子連れ家族のための温泉ポイント![]()
- 温度★★★★☆ 泉質★★★☆☆ 泉質は金の湯は濃いので長湯に注意
- 設備★★★★★ 雰囲気★★★☆☆
子連れ家族のための温泉ポイント![]()

「太閤の湯」を併設している阪急阪神東宝グループのホテル。昔の名前は「有馬ビューホテル」。「太閤の湯」を取材するときに泊まらせてもらった。ここに泊まると丸2日間「太閤の湯」が入り放題になるのはかなりオトクだと思う。オススメ。

ホテル宿泊者専用温泉も、金泉・銀泉ともに「太閤の湯」と同じものを使っている。加温掛け流し。ただ、みんな「太閤の湯」に入りにいくせいか、空いていて快適。お湯の鮮度感もある。金泉について温泉としてのにおいはこちらの方が強いが、味は微妙に薄い気も。

浴槽は金銀1つずつ。金泉は小さめ浴槽で、銀泉は広く、1/3ぐらいを浅く作ってある。シャワーヘッドは「太閤の湯」は一部がリファだったが、こちらは全部リファ。脱衣所に小タオルが最初から置いてあるのも便利。

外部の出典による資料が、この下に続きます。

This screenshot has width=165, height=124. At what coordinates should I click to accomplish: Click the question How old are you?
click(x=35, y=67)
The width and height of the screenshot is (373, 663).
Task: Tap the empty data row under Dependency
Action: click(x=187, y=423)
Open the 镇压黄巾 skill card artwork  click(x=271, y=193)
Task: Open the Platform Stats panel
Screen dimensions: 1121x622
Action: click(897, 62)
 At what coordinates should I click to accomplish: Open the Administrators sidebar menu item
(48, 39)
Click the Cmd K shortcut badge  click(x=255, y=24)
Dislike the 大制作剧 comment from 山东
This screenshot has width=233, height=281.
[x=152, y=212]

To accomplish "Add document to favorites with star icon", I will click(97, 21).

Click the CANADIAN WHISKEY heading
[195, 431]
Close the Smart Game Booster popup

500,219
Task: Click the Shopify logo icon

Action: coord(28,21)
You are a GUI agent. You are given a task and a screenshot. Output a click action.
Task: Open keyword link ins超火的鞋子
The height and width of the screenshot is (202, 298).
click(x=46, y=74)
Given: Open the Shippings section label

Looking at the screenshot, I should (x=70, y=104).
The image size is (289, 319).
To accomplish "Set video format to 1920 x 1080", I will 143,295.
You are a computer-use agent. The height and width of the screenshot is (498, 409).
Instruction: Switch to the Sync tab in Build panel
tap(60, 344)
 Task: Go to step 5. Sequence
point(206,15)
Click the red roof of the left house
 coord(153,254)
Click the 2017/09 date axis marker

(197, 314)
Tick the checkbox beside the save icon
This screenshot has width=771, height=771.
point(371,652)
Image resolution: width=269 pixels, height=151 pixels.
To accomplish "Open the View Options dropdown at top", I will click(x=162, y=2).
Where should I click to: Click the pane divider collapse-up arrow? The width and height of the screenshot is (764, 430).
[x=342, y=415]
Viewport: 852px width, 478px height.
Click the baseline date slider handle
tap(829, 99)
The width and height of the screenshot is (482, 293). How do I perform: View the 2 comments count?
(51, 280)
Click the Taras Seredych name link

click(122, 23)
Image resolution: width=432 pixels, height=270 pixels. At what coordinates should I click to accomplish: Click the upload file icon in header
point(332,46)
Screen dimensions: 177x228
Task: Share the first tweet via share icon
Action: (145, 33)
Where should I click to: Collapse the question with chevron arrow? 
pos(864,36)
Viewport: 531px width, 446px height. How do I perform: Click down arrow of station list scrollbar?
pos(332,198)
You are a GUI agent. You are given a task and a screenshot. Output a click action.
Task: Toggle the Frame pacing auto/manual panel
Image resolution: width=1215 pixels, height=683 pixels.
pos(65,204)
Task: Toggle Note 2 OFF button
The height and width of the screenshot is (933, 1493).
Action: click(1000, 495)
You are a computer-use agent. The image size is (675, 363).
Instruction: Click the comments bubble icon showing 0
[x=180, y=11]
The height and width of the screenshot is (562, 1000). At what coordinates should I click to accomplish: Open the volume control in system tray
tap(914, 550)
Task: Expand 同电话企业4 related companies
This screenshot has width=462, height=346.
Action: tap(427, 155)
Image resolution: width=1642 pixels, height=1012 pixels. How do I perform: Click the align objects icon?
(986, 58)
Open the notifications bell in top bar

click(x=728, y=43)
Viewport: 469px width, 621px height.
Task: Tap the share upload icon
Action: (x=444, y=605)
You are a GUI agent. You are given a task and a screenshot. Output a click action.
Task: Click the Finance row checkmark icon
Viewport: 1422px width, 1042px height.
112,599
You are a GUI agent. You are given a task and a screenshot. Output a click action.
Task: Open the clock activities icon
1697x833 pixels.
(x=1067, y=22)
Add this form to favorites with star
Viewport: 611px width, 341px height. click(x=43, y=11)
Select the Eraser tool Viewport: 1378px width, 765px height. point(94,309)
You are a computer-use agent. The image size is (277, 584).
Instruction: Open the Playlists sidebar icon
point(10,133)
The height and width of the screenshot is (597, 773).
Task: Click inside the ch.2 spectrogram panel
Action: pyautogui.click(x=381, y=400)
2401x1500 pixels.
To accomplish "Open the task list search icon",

お湯そのものの印象は「太閤の湯」と基本的には同じ。金泉は2016年に娘と来た時はもっとオレンジ色が濃く、肌に付いた金泉のしずくがそのまま乾くと肌に色が残るほどだったが、今回はその頃と比べるとマイルドで薄くなったと感じる。

金属のにおいが強く、味は塩味もあるが苦みや鉄味の印象が強い。肌触りは最初きしむが、だんだんと滑らかになる。すべすべまではいかない。

銀泉はもっとぎっちりとして滑らない。においも特にこれといって感じない。

「有馬きらり/太閤の湯」の金泉はかなりたくさんの源泉をブレンドしている。具体的には、「有明1号泉と有明2号泉の混合泉」「極楽源泉」「熱泉1号」「温泉病院金泉2号」「株式会社神戸ワイン」。時によってブレンド具合は変わるそう。それで分析書の詳しい数値までは掲示していないもよう(いいのか?)。

この中でも「温泉病院金泉2号」は今はほとんど使っていないという。「熱泉1号」「温泉病院金泉2号」が自家源泉で、後は泉源からローリーで運んでくる。他の旅館の一部も同様らしい。もう有馬温泉で新たに掘削はできないということで、現在ある貴重な泉源を分け合っているわけだ。

そうしてローリーで運んできた源泉をいったんタンクに入れると冷めるので、それを加熱して浴槽へ注ぐ。

銀泉の方はというと、六甲で自噴している20度と低温のラジウム源泉をパイプで引いているそう。

ちなみに有馬温泉の炭酸泉の銀泉はもうほとんど湧出していないので、炭酸泉は飲めるだけで入れるところはないんじゃないかという話だった。


ところで、実はいまさらだけど私は有馬温泉の金泉と銀泉の切り分けがはっきりしなくてね。今はずっと休止になっているけど共同浴場の「金の湯」に飲泉口があったじゃない。あれは透明な塩化物泉だったので濁る前の金泉の一つだと思ったんだけど、あれは「金の湯」取材時に銀泉だと断言された。それじゃあ金泉の条件って、濁ること?それとも定められた一部の源泉に限るってこと?温度や濃度や泉質の条件もある?ない?

そうやって突き詰めると「有馬きらり/太閤の湯」の金泉に分類されている一部の源泉も、塩化物泉だけど源泉温度が低かったり濁らなかったりするんだから、正確なところ金泉なのか銀泉なのかよくわからないんだよね。